Fertilizing for Spring Grass

Yesterday we had a strong probability of rain. Our weather has been upside down and we are once again experiencing drought conditions. In the fall we planted 70 acres of rye grass, vetch and crimson clover. It survived the fall and has hung in all winter, just now starting to grown enough for the cattle to eat. Normally it would have grown a lot in the fall and stopped in mid December through mid-February, then resumes growth. This past year it was so dry it just survived.

We ordered enough fertilizer for 50 acres. The other 20 are very short with cattle on them already, so deferred for now to fertilize them. Nitrogen prices are through the roof again and headed up. The nitrogen price index is linked to the price of oil/natural gas.
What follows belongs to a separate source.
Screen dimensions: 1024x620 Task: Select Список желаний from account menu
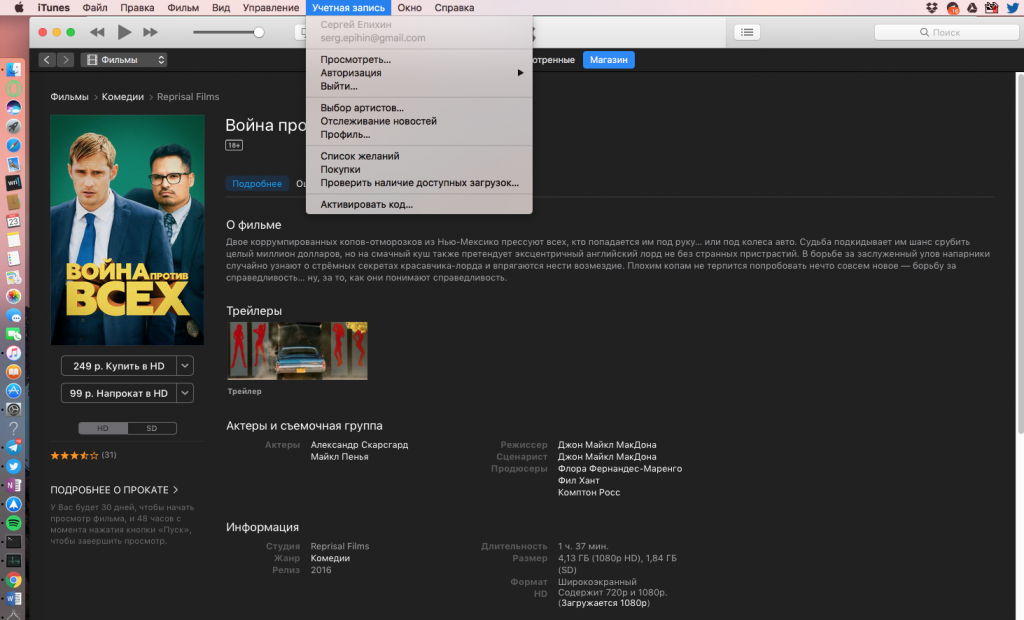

When we distribute nitrogen we also want to improve the minerals on our land. This time we added
KMag which is a natural blend of minerals mined in New Mexico. The micro nutrients of sulphur, potash and magnesium will really stimulate root growth.

The blend we used distributed a total of 195 pounds of nitrogen/KMag per acre. After last nights rain, and a warmer temperature, we will immediately get a growth spurt. Our plan is to put our young steers and heifers on 30 acres, and our mature cows that have been breed on part of the other area. In a month we need to get all the cattle off our hay meadows so we can make hay for next winter.

Distributing the fertilizer

Field with short forage after cattle just removed this week

Rye grass, crimson and ball clover and vetch

The fertilizer is equally distributed. It does not take much.

Where cow manure is present it creates an area of natural fertilizer growing forage more rapidly.

On the spinning disc the nitrogen is white and KMag is brown

The rear of the distribution truck has an elaborate mechanism that distributes exacts amount of fertilizer.

This set of cows and their calves were curious about the activity that disrupted their routine.
They are unaware that in a few weeks this will give them a lot more grass to graze on.